* 指示 *
下のラバーズ・ノット・ティアラの文章では、ケンブリッジ・ラバーズ・ノット・ティアラは1985年にジュネーブで出品されたものとは別のようだ、とされています。その理由を文章にそって説明してください。

* 本文抜粋 *
▬▬▬

世界各地のラバーズ・ノット・ティアラ
1985年、スイスはジュネーブのオークション会場。
ここで世界的に有名なあのティアラのそっくりさんが出品されました。
(実物写真はオークション会社HPで見られます)
そのティアラとは、ラバーズ・ノット・ティアラ(Lover’s Knot Tiara )。
蝶結びのような形からしずく型のパールがぶら下がるパーツをいくつも連ねた、名前も見た目も可愛らしいデザイン。
特に故ダイアナ妃の着用姿が有名です。
上: ケンブリッジ・ラバーズ・ノット・ティアラ
下: メアリー王妃のラバーズ・ノット・ティアラ
↓
このラバーズ・ノット・ティアラは19〜20世紀にかけて非常に人気の高かったデザインで、同じものが世界中にいくつも存在します。
実はイギリス王室が所有しているものも、親戚の貴族が持っていたものを模倣して作られたのだとか…
ではジュネーブでオークションに出品されたティアラはどこから来たのでしょう?
はっきりした答えは分からないのですが、世界各地に存在する(していた)ラバーズ・ノット・ティアラの歴史を辿りながら推理してみたいと思います。
①ケンブリッジ・ラバーズ・ノット・ティアラ
現存するラバーズ・ノット・ティアラの中で最も古いと推測されます。
イギリス王室のものは、これをモデルに作られました。
最初はケンブリッジ公爵夫人の持ち物でしたが、ドイツに嫁いだ娘→モンテネグロ王太子妃となった孫へと継承。
しかしモンテネグロ王国はオーストリア=ハンガリーの占領を受けて亡命を余儀なくされ、ティアラは一時期行方不明になりました。
しかし1981年オークションに出品され、ドイツの貴族が購入。
最近では2018年にこの家のメンバーが着用している姿がキャッチされており、現在も所有していると考えられています。
…と言うわけで、こちらのティアラは1985年に出品されたものとは別のようですね。
②メアリー王妃のラバーズ・ノット・ティアラ
イギリス王室が所有しているラバーズ・ノット・ティアラ。
親戚が持っていた①のティアラが羨ましくなったイギリス王妃メアリーが、宝石商ガラードに依頼して作らせました。
エリザベス2世、ダイアナ妃に続いて現在はキャサリン妃が受け継いでいます。

▬▬▬

* データ *
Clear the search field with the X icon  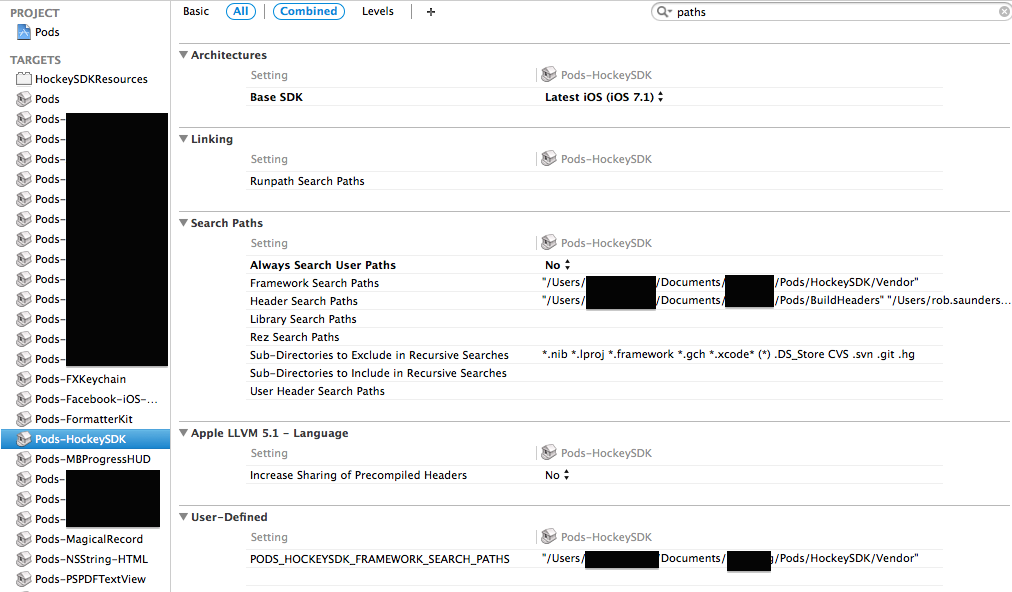tap(1004, 12)
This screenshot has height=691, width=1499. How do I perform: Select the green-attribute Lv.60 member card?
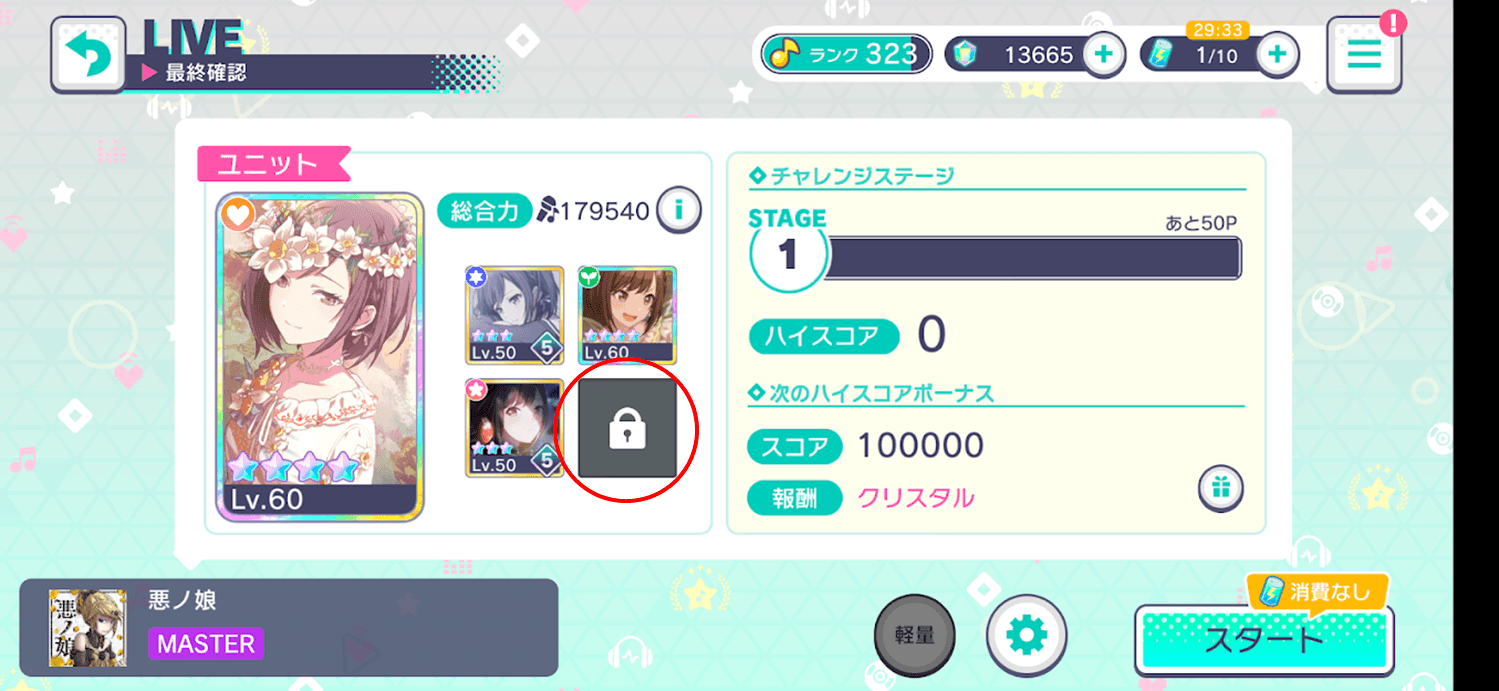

▬▬▬

* 正解 *
このティアラは1981年にオークションに出され、ドイツの貴族が買い取りました。2018年にもその家の人が着けている姿が見られていて、今もその家が持っていると考えられています。だから1985年の出品物とは別のものだろう、とされています。